Please or to access all these features

SN children

Here are some suggested organisations that offer expert advice on special needs.

What to say to my mother when she says that...

5 replies

emkana · 16/10/2007 22:48

... "once you see the specialist then you'll find out what can be done about ds's dwarfism"

The rub is that while dh and I fully accept that nothing can be done, that indeed nothing needs to be done other than dealing with possible associated health problems, my mother seems to be convinced that some doctor will come along and tell us how to "fix" ds.

I guess there's nothing I can do other than to keep explaining it to her, but it does get to me sometimes...

OP posts:
ChantillyLace · 16/10/2007 23:07

I don't have any experience of this, I watched the 'smallest people' programme last night.

Just wanted to voice my support really and say that you sound very level-headed, well-adjusted whatever the correct and inoffensive term is with your son's condition and that some people (ie grandma) cannot accept there's something different about their grandchild.

I think you have to keep doing what you're doing and keep explaining it to her til hopefully one day soon she understands and accepts.
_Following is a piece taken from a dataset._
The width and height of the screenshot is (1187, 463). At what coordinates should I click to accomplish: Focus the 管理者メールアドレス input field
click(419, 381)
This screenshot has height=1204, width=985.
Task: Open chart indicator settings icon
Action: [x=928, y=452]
Good luck and best wishes to you all

TotalChaos · 16/10/2007 23:10

/thud. I would settle for just saying whenever she brings the topic up, "I don't want to discuss this any further". Family may mean well but just don't think before they speak.
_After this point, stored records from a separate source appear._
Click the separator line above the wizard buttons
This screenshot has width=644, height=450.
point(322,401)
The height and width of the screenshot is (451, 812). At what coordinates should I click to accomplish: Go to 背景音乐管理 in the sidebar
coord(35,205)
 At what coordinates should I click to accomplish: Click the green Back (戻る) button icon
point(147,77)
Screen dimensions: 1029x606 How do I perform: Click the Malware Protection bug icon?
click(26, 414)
On a related note, I'm being harassed by my mother to have another baby as DS "may have severe learning difficulties, so that I "know the joy of having a normal child" [hmmm].

needmorecoffee · 17/10/2007 09:39

My mum keeps saying the same about dd's cerebral palsy. 3 years of telling her that brain damage can't be fixed and still it hasn't sunk in.
She sends me leaflets on highly expensive therapies too that promise 'miracles' if you prt with lots of cash.
Its annoying but I ignore it. Acceptance of a disability or difference often takes longer in the Grandparents I think. My in-laws have dealt with dd's CP by telling me to get her adopted and have a 'proper' baby. Ahem

Blu · 17/10/2007 17:06

Emkana, is she clumsily and uneccesarily trying to 'cheer you up' by suggesting that the consultant can 'fix' him? Or is she in denial, or having difficulty accepting that your lovely DS may not be 'standard issue'?

She doesn't sound very sensitive / tactful - i remember your posts about what she said when she saw a photo - be calm and blunt and factual? Or learn the mantra for everyone with an irrational famly member "wateroffaducksbackwateroffaducksback...."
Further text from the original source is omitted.